Three Use Cases for a Receptionist in a Virtual Office Location and Meeting Space

As the workplace becomes more mobile and new demographic changes take hold, the overall percentage of virtual workers will continue to grow. There are certainly tangible benefits associated with these changes. For example, recent studies, including one in the Harvard Business Review, show that virtual employees are not only happier and less likely to quit, but they are also more productive.

The Virtual Workplace and Small Businesses

To compete in this new marketplace, small businesses must adapt. Not only do they need to give employees who live and commute within the “proximity” of their local offices an option to work virtually (or maintain a hybrid schedule), but they also need to look for talent outside of their locales who will work virtually 100 percent of the time.

In addition to being able to recruit and keep top talent, small businesses see other benefits from having a virtual workforce. Lower cost is one. Many small businesses are able to jettison or avoid permanent office space, and thus the overhead cost of paying for it and maintaining it. For collaboration and to remain connected, they leverage tools such as screen-sharing, project management, and file sharing. And when an office is needed, they simply reserve a meeting room by the hour or day.

The reasons for needing a virtual meeting room are myriad. We identified some of the more prevalent factors in a recent blog post entitled “Virtual or Permanent Office? Answering the Cons of a Virtual Office.” Use cases range from day offices used by mobile employees to conference rooms utilized for internal meetings and external meetings.

Two Functions of a Front-Office Receptionist

Though undervalued and often underutilized, the front-office receptionist in a virtual office location serves a couple of important functions:

  1. Greeter. No company wants prospects, customers, partners, or even employees to have a subpar experience upon arriving for work and/or a meeting. Yet with a receptionist who lacks professional acumen, this is exactly what can happen (or worse yet, no receptionist to greet them). The office receptionist must understand your company—what it does, why you are using a day office and/or meeting room, and any meetings you might have scheduled that day.

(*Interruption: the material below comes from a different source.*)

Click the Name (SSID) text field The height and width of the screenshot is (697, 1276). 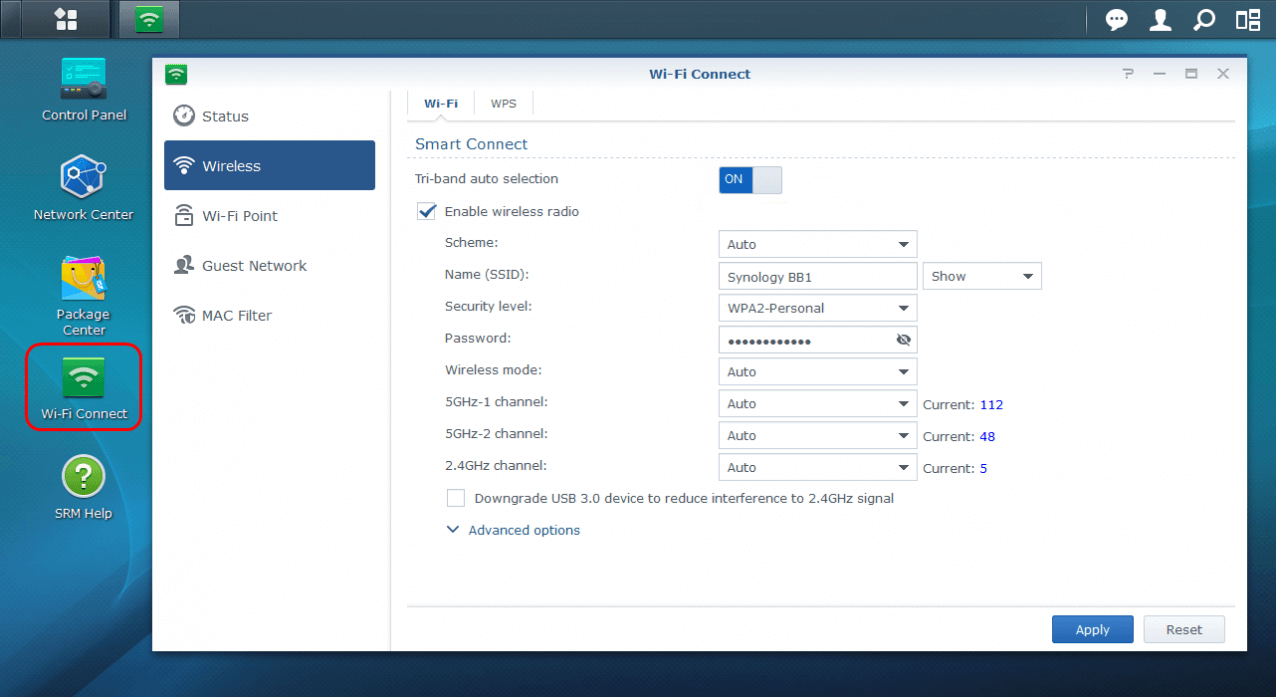click(817, 277)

Of course, part of the onus is on the small business (viz., the individual[s] using the day office and meeting space). In particular, small businesses must make sure the receptionist in their virtual office location or meeting space is briefed on each of the above and understands what their company does.

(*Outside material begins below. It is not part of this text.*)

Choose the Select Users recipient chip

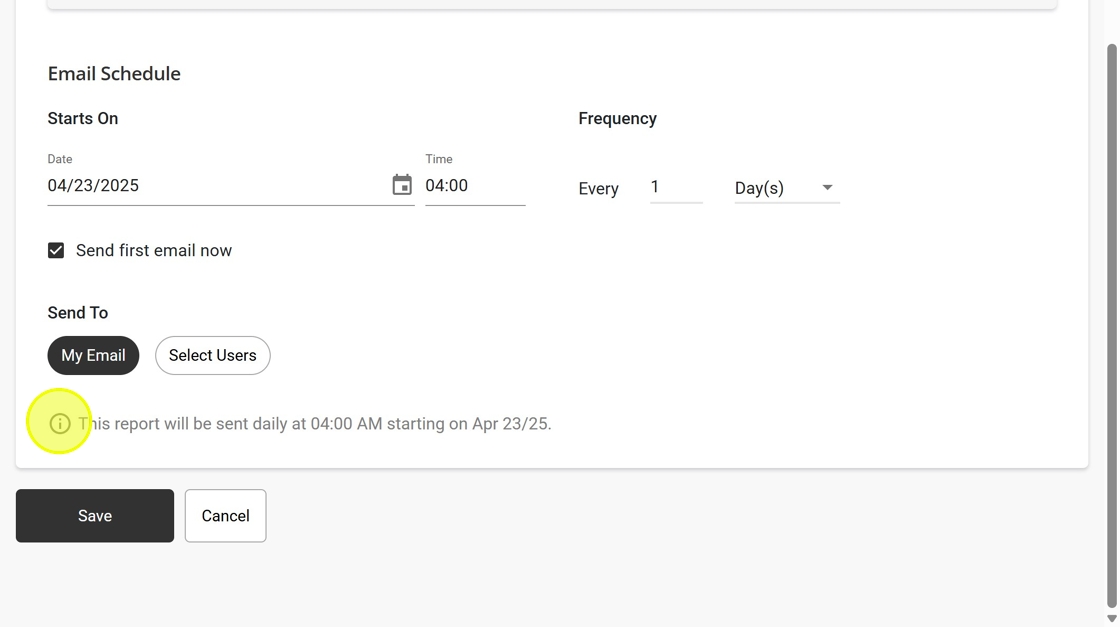coord(213,356)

  1. Administrative services. Even if just using a day office, small businesses will encounter requirements for different business services. The importance of having these available is ratcheted up when meetings take place—ranging from those involving various members of the team to external meetings with prospects, customers, or partners. Here, small businesses may need any number of services such as copying and color printing, secretarial services, faxing, notary and transcription services, mailing, office supplies, and more. While the virtual office center’s receptionist may not be the one to provide all of the administrative services, they play a pivotal role in coordinating all of the activities.

Three Use Cases for a Live Virtual Receptionist in a Virtual Office Location

So what are some of the situations where a receptionist is needed when a small business is using a virtual office and/or meeting room? Below are three frequent scenarios:

  1. Productive day offices. One of the virtual office use cases for a small business is the need for a day office. A small business may reserve a day office from which its staff can work a few days a week or a couple times a week. The team works virtually the remainder of the time but elects to use a day office(s) on select days. In other instances, a team from a small business may be on the road, meeting with prospects and customers, and they need a temporary day office for anywhere from a day or two to several weeks.

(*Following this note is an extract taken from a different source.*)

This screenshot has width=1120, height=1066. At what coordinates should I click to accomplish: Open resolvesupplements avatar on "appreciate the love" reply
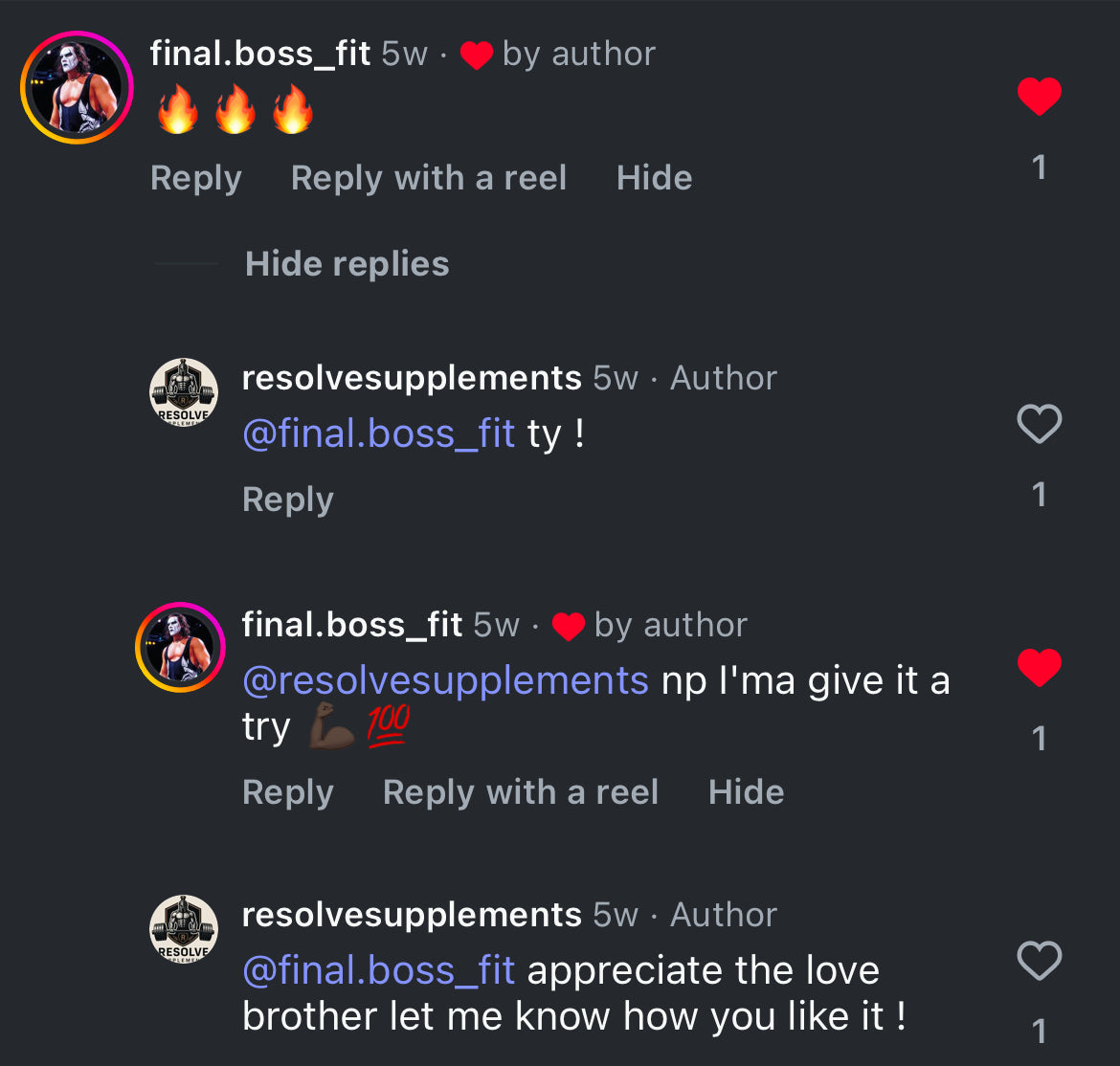click(184, 929)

Regardless of the circumstances, a small business expects—and needs—all of the accoutrements that come with a permanent office—shipping, fax and phone services, virtual conferencing services, etc. Without a virtual receptionist who knows the business and is a professional administrator, these basic tasks can become time-consuming and challenging. Worse, for day offices without a receptionist, the occupants are left to “fend for themselves.”

  1. Team Meetings. Small businesses with virtual workforces may elect to hold in-person team meetings every month or quarter. These meetings may range from half-day sessions to several days of intense project meetings/workshops. The time spent together is crucial, and having a receptionist who understands the business and can provide top-notch administrative support can make a huge difference in the success of these meetings. Worrying about office supplies, catering, shipping, faxing, and other administrative tasks is the last thing a small business wants to do when collaborating and brainstorming as a team.
  2. Customer or Prospect Meetings. First impressions count. In a blog post earlier this year, we outlined nine factors small businesses need to consider when making first impressions. Both professional and personal impressions are formed in a matter of seconds. An important starting point is ensuring that prospect and customer meetings take place in office locations representative of a company’s brand. But just as important is the office greeter. They need to be friendly, professional, and knowledgeable—about the virtual office location as well as the company. If this does not happen, then the rest of the meeting could be doomed; recovery from a bad first impression is difficult to overcome.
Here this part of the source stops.